Is it possible to simulate ECC mode with non ECC RAM?
Posted by 5TR4TR3X@reddit | linuxadmin | View on Reddit | 5 comments
I am curious if it is possible to instruct Linux with a kernel module or something similar to simulate ECC with non ECC memory. I am thinking about a way that leverages the error correction to the CPU through the OS. So the error correction bits could be stored in regular memory.
I understand it may put an extra load onto the CPU, but I am not sure how heavy that extra load could be.
Is there a module or tool for Linux that achieves this procedure I am visioning?
BradChesney79@reddit
I was just thinking similarly to OP and maybe resurrecting this post unnecessarily.
Have most of the RAM work as normal-- but, at the lowest level possible, allocate a chunk of reserved space for the check bits-- and an understood performance hit which seems unanimous in all the posts. Completely logical that it is going to gum up the works and make everything slower.
Saw a comment about being able to make the CPU use L3 and skip using L1 and L2 RAM-- probably every bit as good as dog water, but meet the requirements of the idea.
ryao@reddit
There is no tool, but it is theoretically possible to make one. It would be a hypervisor that puts the CPU into a little known mode where it operates using the L3 as RAM. The performance would be fairly bad, since it would only have a tiny amount of RAM, so it would be constantly swapping in pages and calculating software ECC. It would also reduce the amount of RAM that you have to store the ECC.
BradChesney79@reddit
Learn something every day.
msanangelo@reddit
no cause the ECC is done in ram with a dedicated chip. the OS has no concept of it.
greysourcecode@reddit
In this thread late, but there is "in-band ECC". You need a motherboard and CPU that supports it (only 13th gen Intel as far as I know, and not many MB support it). It's basicly a modification to the CPU's integrated MMU. The MMU sets aside parts of memory for parity but you take a pretty large hit to total RAM GB (I think I saw an example of 32GB going down to 26GB). I'm not sure if the parity calculations are done in the MMU or somewhere else, but I'd imagine you'd take a hit to MT/S.

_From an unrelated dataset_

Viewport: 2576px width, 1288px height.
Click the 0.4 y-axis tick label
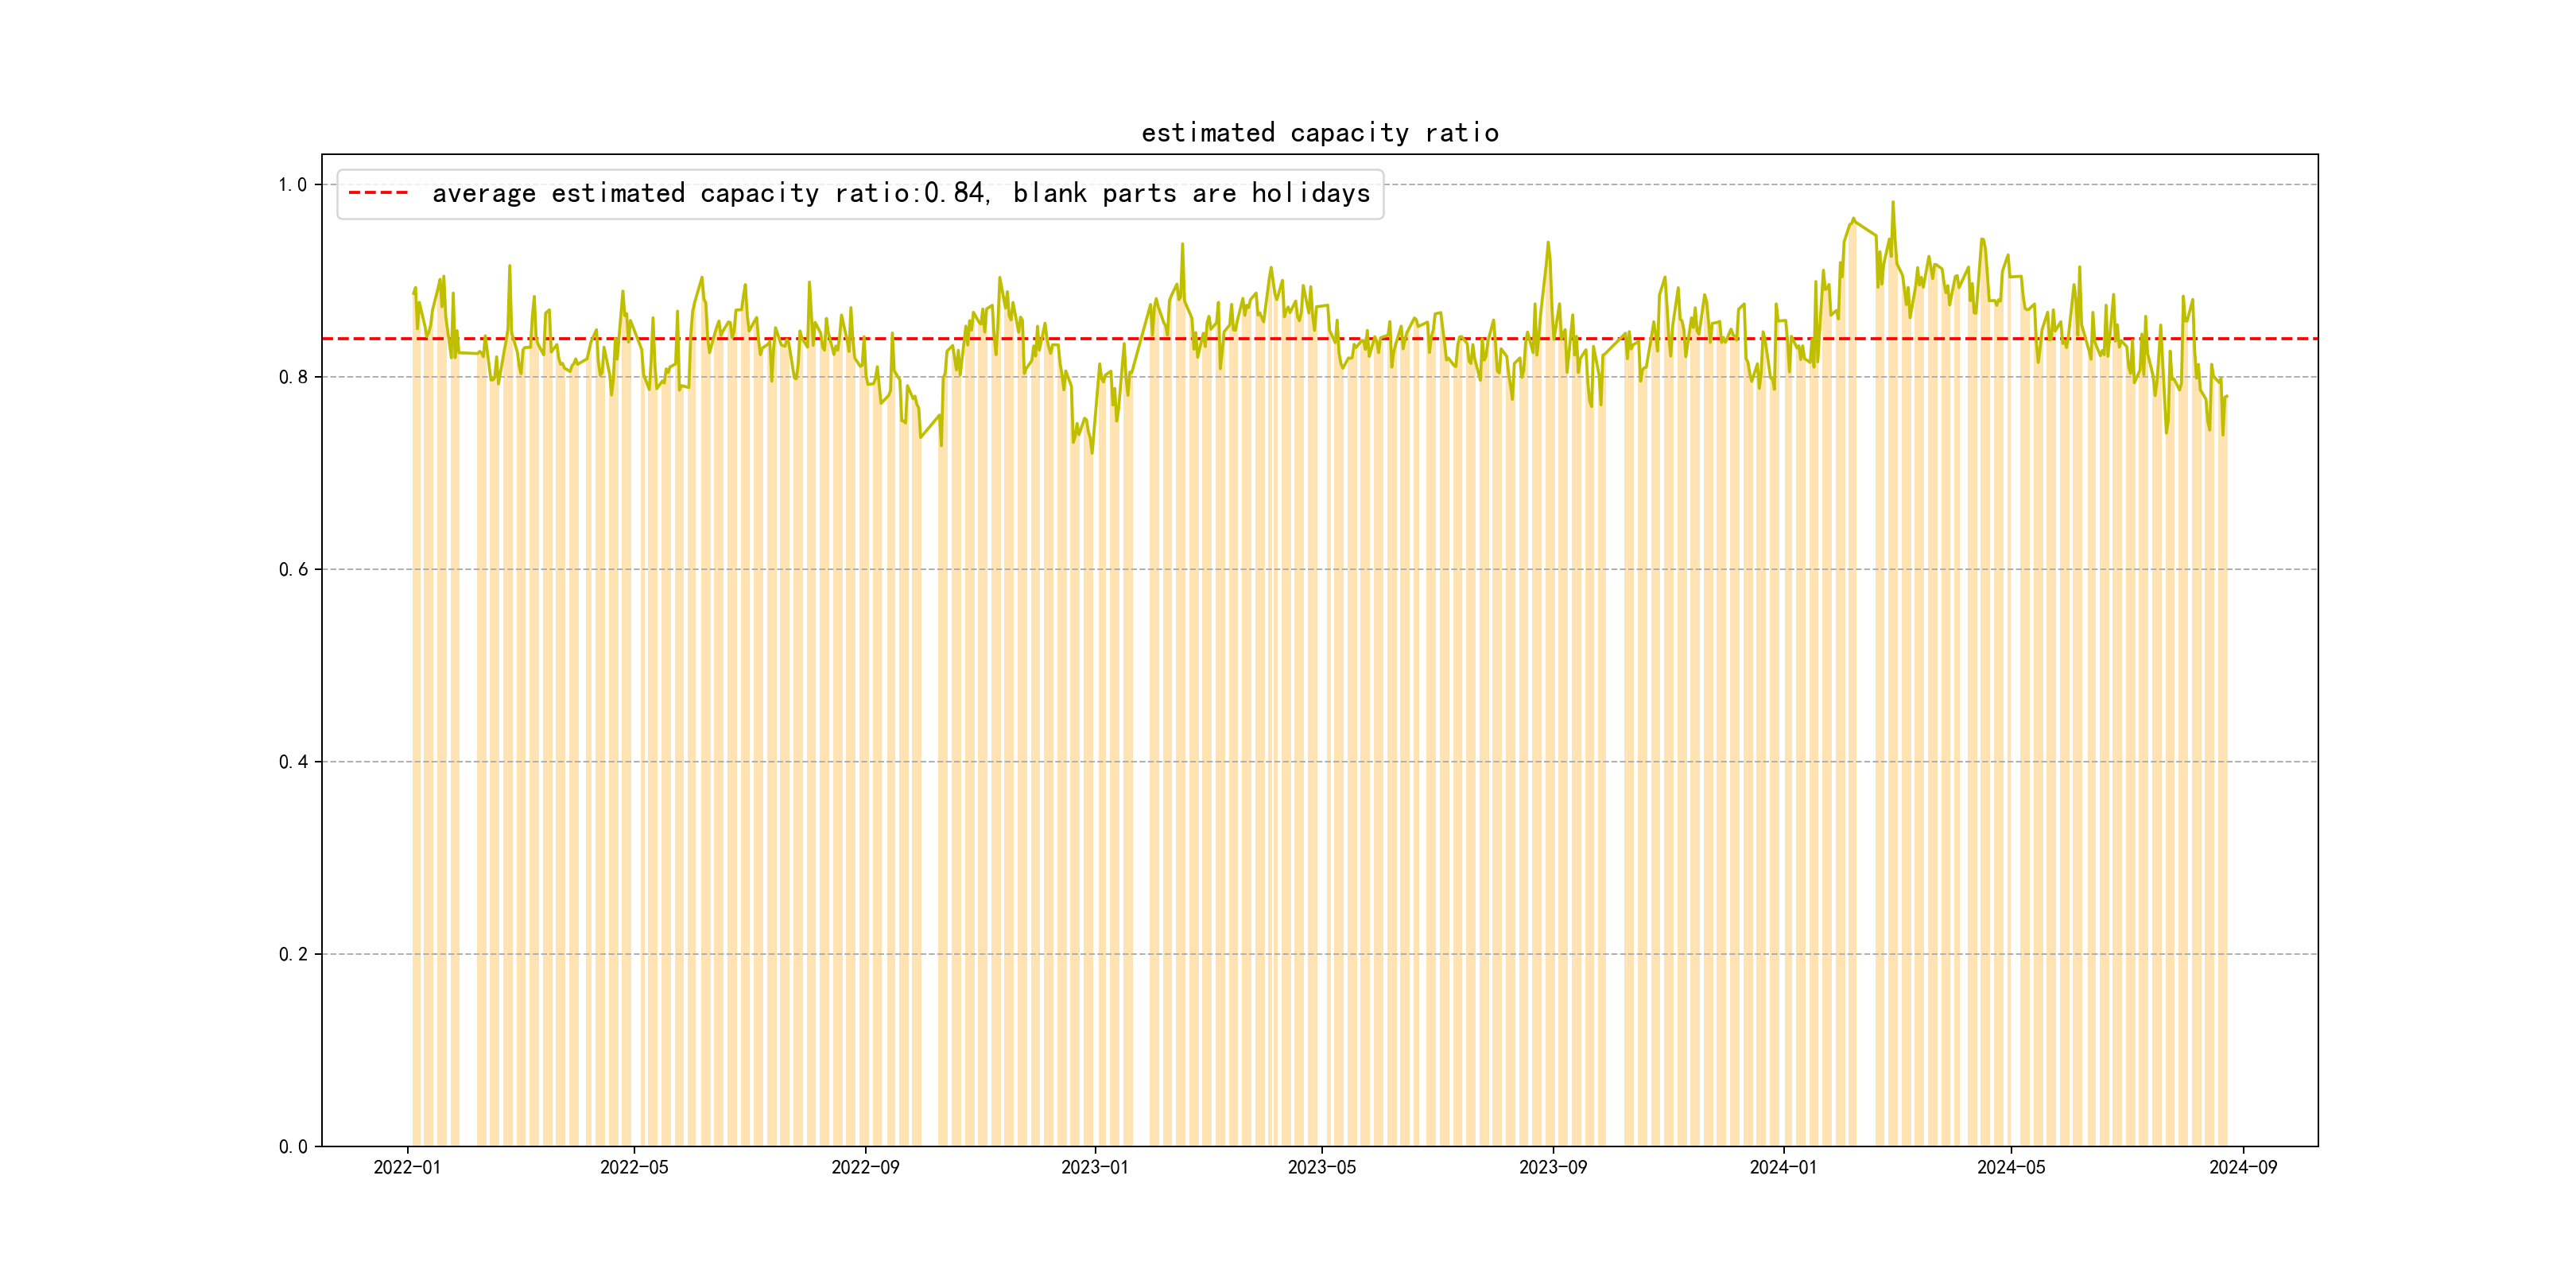pyautogui.click(x=292, y=762)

While it might "technically be possible" to create some sort of fake ECC it'd not be efficient. The RAM interfaces directly with the CPU, so you'd need to run some sort of checksum at the kernel level which would slow down every operation, but then the CPU would spend almost 60% of it's time running checksums rather than your program (then your checksum could get a bit flipped); and even then the kernel wouldn't be protected. You could also run three of the same process in parallel. You'd have to write a custom kernel (which would still not be protected), then split your available cores and ram into three sections, then run your processes on all three similuatiusly, then have the scheduler compute a checksum after process interrupt (basicly high availability). You need three since you'd need a tie braker. This way you're at least running at your CPU's full clock speed, but you'd only have 1/3 the available cores and RAM and to be honest can't even imagine what a headache programing that kernel schedualer would be.
You could maybe use something like ZRAM to allocate block storage, then use it as SWAP. You'd need to modify the kernel modules responsible for SWAP and/or ZRAM to include some sort of ECC like ZFS (though ZFS mostly focuses on object storage). You'd take a good performance hit, but it's a better solution than the rest. As always, only your users space applications would be protected, which sucks because all transfers to disk go through the kernel.
It's a fun thought experiment and a cool idea to explore, but not even close to being as fast, efficient, or safe as true ECC.